▸ **How to complete this task**
Locate and copy each line in the data that contains the word "will".

[[ Supplied material, beginning ]]

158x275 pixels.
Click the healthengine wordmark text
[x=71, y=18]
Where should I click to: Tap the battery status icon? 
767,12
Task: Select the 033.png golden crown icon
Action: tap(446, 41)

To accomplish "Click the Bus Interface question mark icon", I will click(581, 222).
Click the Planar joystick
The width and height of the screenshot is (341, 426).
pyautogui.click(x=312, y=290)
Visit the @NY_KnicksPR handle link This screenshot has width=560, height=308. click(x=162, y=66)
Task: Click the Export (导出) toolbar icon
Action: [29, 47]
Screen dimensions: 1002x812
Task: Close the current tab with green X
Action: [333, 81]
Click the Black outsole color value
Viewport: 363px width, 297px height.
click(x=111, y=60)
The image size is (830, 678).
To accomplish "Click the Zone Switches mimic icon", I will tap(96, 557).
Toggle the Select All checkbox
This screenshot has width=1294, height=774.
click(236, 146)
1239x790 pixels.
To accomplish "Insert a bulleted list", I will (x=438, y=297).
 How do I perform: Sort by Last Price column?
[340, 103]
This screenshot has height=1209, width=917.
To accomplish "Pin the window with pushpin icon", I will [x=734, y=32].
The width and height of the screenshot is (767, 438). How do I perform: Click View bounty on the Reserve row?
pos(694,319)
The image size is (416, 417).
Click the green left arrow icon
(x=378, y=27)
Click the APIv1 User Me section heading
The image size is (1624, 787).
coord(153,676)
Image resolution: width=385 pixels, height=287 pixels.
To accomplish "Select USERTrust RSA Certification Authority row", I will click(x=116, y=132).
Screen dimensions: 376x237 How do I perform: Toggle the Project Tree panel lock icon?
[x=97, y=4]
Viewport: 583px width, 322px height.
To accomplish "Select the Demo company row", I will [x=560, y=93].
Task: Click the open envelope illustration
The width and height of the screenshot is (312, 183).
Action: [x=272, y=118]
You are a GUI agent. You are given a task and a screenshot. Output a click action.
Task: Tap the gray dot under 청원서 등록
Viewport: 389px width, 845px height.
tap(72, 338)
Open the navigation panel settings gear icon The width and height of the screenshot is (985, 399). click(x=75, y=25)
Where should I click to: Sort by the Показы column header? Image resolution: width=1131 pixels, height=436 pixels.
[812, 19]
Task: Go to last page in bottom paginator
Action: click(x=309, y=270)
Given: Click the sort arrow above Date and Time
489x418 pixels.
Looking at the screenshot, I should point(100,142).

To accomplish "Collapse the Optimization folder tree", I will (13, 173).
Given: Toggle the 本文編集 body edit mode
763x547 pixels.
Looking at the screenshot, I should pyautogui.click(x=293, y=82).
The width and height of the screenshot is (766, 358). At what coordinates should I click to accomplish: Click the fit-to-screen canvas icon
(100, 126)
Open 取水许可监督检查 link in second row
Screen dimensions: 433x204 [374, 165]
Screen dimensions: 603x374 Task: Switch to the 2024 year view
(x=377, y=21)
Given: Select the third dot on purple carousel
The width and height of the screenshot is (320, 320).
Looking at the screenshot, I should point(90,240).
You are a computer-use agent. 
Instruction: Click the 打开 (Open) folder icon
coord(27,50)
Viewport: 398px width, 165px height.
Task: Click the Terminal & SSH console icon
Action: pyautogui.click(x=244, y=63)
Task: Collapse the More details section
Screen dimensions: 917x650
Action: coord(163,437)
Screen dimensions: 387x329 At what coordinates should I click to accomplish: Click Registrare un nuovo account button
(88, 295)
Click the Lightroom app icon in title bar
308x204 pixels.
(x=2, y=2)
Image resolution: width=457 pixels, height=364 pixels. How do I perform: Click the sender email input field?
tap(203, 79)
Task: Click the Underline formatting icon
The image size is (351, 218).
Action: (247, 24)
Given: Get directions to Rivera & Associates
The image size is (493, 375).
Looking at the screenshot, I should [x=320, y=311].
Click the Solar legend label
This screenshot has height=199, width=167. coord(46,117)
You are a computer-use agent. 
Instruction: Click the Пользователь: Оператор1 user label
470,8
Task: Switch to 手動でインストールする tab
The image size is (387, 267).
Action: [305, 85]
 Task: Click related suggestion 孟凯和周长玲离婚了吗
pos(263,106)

[[ Supplied material, end ]]

▸ **Exercise result**
To accomplish "Click the Bus Interface question mark icon", I will click(581, 222).
To accomplish "Click the Zone Switches mimic icon", I will tap(96, 557).
To accomplish "Insert a bulleted list", I will (x=438, y=297).
To accomplish "Pin the window with pushpin icon", I will [x=734, y=32].
To accomplish "Select USERTrust RSA Certification Authority row", I will click(x=116, y=132).
To accomplish "Select the Demo company row", I will [x=560, y=93].
To accomplish "Collapse the Optimization folder tree", I will (13, 173).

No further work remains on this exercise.